Çiçeği burnunda yeni Merkez Hakem Kurulu, göreve gelir gelmez “Pimi çekilmiş bombayı” kucağında buldu. Hakemliği bitirilecekler, FIFA kokartı alınacaklar, klasman düşürülecekler, uzun süre maç verilmeyecekler, çarşaf liste halinde MHK’nın önüne koyuldu. Şaşkına dönüp, ne yapacağını bilemeyen Merkez Hakem Kurulu içinse, soru işaretleri çoğalmaya başladı. Acaba Ferhat Gündoğdu, kendisine yapılan dayatmalar karşısında dik durup camianın haklarını koruyabilecek mi?

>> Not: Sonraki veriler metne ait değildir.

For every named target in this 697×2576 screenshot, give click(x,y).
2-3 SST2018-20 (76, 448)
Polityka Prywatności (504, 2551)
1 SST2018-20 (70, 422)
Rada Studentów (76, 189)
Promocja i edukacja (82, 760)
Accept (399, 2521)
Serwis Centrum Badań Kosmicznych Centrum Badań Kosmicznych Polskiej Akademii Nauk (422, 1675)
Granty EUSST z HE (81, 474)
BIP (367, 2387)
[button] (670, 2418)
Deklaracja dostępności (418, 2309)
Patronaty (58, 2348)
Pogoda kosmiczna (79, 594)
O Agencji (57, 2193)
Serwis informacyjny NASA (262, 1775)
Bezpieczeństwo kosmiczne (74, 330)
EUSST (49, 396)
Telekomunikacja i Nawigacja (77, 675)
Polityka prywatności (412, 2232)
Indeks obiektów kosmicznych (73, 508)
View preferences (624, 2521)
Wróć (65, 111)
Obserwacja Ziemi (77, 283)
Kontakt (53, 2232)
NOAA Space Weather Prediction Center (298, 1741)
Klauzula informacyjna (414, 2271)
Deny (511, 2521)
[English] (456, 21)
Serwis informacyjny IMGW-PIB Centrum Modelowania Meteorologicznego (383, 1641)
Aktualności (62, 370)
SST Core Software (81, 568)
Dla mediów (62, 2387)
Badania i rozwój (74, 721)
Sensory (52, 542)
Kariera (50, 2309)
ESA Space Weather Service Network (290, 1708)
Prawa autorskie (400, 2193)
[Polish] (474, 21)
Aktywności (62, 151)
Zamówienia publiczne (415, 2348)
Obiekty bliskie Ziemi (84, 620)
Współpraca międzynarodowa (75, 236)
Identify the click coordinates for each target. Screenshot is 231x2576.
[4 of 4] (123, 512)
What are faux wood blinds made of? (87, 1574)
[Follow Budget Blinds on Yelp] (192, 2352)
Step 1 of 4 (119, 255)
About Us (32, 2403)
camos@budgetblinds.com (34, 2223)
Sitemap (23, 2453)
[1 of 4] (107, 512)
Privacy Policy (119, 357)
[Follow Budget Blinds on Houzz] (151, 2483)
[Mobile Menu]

Yoksa TFF’nin bir memuru gibi mi çalışacak? MHK şunu unutmamalı ki, göreve boynu bükük başlayanlar, o kafayı bir daha kaldıramazlar. Ferhat kardeşime göreve geldiği zaman, gerek bu sütunlardan, gerekse de birebir konuşmalarımda özellikle federasyonla ilişkiler konusunda bazı tavsiyelerde bulunmuştum. Kendisinin de geçmişteki başarılı ve prensipli iş hayatından dolayı burada da başarılı olacağını ümit ettiğimi belirtmiştim.

Ancak, yaşadığımız olaylar, tereddütler oluşturmaya başladı. Şimdi soruyorum? Bir seminere davet listesini dahi kendi iradesiyle yapamayan Merkez Hakem Kurulu, maçlara hakem atamalarını nasıl yapıyor acaba?

Sevgili Ferhat, sen de hakemliği kendi iradesi dışında bırakmak zorunda kalanlardan birisin. Bunun acısını en iyi bilenlerdensin. O günlerde yaşadıklarını düşün. Kelle vererek o koltukta oturacaksan, kısa sürede tarihin sayfalarına kara harflerle gömüleceğini de tahmin ediyorsundur herhalde.

MHK, ortalıkta dolanan ve prim yapan bu linç kültürüne derhal son verdirmelidir. FIFA ve UEFA, ülkelerdeki hakem kurullarının bağımsız çalışmalarını özellikle istemekte ve takip etmektedir.

Ülkemiz, UEFA hakem konvansiyonuna dahil olduğu için, bizdeki hakemlikle ilgili gelişmelerde özellikle yakından takip ediliyor. Eğer böyle devam ederse, dünyada ve Avrupa’da örnekleri olduğu gibi, bize de UEFA’dan bir müdahale gelmesi yakındır. Bu tür yaptırımları ve örneklerini, MHK’nın, TFF’deki en büyük yardımcısı olan UEFA yönetim kurulu üyesi temsilcimiz Sayın Servet Yardımcı gayet iyi bilir.